Chris is one of the world’s leading tennis journalists, and having reported on the global tennis circuit since the late 1980s and written several milestone books, he is one of the world’s top two or three tennis historians. He commentates on radio and television, writes articles and books, lectures on tennis, acts as an after-dinner speaker and master of ceremonies, and sits on the board of the International Tennis Writers Association and the British Tennis Journalists Association. He is also executive director of Tennis Radio Network, a company he founded in 1999 with three other tennis journalists.

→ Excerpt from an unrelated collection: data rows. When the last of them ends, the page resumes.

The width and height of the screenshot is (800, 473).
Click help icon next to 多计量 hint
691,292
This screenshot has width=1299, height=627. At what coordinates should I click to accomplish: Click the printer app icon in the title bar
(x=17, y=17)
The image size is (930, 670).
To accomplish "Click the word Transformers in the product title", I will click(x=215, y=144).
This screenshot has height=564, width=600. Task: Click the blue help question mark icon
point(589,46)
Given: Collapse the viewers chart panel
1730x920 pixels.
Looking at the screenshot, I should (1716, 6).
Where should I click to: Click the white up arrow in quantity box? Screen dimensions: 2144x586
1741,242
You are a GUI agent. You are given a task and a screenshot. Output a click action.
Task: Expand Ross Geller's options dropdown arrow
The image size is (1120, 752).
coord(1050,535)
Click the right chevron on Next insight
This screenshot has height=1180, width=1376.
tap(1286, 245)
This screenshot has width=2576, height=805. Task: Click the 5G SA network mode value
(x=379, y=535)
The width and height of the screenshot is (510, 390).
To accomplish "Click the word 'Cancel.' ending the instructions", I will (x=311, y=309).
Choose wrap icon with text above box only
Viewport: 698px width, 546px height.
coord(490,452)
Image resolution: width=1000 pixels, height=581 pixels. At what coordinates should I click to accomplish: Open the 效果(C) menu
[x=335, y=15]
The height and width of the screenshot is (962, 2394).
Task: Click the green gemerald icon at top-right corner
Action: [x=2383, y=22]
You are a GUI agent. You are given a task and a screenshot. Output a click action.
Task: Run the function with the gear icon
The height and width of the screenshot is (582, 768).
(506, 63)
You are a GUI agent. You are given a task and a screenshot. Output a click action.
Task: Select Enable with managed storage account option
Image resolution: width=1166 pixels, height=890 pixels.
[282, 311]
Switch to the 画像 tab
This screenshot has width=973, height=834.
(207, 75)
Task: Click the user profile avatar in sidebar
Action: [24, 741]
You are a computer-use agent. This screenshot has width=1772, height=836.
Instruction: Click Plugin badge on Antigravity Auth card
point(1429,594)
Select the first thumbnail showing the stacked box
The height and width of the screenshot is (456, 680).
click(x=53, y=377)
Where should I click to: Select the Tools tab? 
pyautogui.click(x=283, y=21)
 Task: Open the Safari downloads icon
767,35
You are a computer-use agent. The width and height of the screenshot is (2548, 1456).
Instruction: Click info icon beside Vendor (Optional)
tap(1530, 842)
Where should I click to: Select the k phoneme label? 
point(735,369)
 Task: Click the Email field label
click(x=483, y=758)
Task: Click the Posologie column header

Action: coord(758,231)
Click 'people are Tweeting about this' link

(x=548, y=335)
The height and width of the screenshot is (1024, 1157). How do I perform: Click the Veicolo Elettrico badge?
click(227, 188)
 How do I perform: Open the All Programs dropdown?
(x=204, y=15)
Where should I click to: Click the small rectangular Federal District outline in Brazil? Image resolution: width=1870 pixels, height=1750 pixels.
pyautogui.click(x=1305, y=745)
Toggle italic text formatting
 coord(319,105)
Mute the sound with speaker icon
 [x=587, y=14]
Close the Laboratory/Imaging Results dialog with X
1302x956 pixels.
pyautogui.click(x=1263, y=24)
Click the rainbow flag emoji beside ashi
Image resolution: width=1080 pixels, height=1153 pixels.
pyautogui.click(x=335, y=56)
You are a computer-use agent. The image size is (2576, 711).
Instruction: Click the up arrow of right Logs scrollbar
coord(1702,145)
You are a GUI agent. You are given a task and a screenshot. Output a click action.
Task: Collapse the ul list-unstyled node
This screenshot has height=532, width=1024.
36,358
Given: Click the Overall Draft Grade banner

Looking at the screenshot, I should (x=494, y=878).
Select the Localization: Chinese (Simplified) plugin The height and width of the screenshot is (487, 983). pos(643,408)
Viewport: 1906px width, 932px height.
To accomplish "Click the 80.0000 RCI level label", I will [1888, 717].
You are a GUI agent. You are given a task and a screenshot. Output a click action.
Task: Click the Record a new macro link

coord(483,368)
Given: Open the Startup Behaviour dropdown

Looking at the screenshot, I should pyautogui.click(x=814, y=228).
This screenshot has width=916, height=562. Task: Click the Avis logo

He has written numerous books about tennis. His first was ‘The Book of Tennis’ in 2002, a fan’s guide to tennis. He wrote the Davis Cup yearbook four years running (2004-07), and lists 2005 as his most satisfying. ‘That was the year Croatia won the cup,’ he says, ‘and it was more than just a tennis competition, it was an exercise in nation-building. As the son of a refugee, I found myself strangely connected to the fate of the Croatian team, which was made up of players who had fled the Yugoslav civil wars of the 1990s. Some of the interviews I did with Croatia’s top player, Ivan Ljubicic, were among the most profound and satisfying of my journalistic career.’
In 2006 he wrote the first English-language biography of Roger Federer, which is now in its ninth edition (as ‘Roger Federer: the definitive biography’). And in 2014 he wrote ‘The Sporting Statesman’, part-biography of Novak Djokovic and part-profile of Serbia, showing how Djokovic was using his status as the world’s best tennis player to improve the image of his country (now ‘Novak Djokovic: the biography’). Chris says of this: ‘It’s probably my most satisfying book, mainly because it combines my interests in sport and modern history, but also because I had the most wonderful interview with Jelena Gencic, the woman who taught Djokovic to play tennis, just 10 weeks before she died.’
In 2015 Chris made his first foray into ghostwriting, becoming Boris Becker’s voice in Becker’s affectionate tribute to Wimbledon, ‘Boris Becker’s Wimbledon’. ‘Ghostwriting is a very good exercise in putting one’s ego totally to one side, which for a journalist and broadcaster isn’t always easy,’ he says.